■ The problem
Drop every picture and give the entries back exactly.

■ Given data
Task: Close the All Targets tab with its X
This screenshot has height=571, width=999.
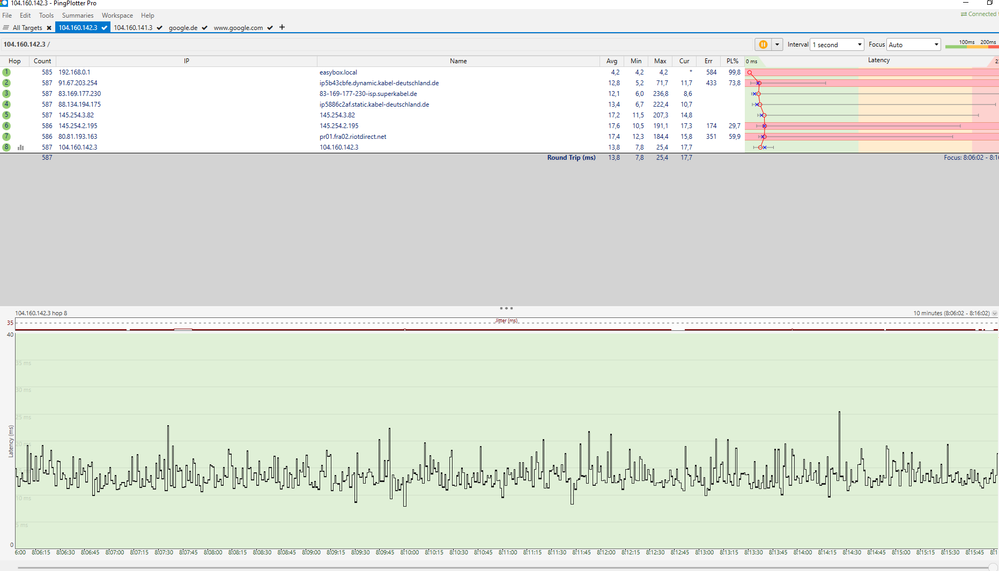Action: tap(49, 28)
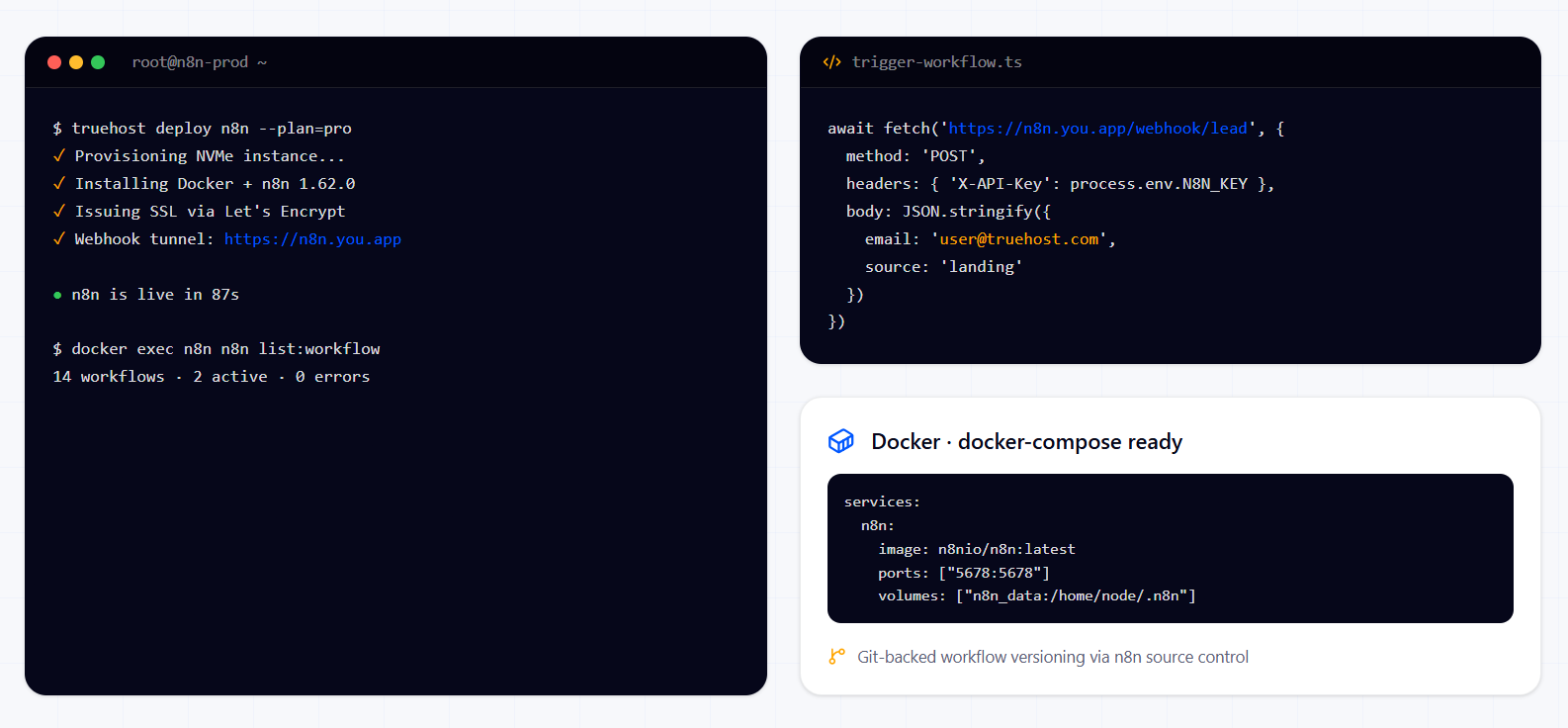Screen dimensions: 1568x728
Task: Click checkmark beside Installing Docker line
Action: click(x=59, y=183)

■ Response for this exercise
Task: Close the All Targets tab with its X
This screenshot has height=571, width=999.
Action: tap(49, 28)
Screen dimensions: 1568x728
Task: Click checkmark beside Installing Docker line
Action: click(x=59, y=183)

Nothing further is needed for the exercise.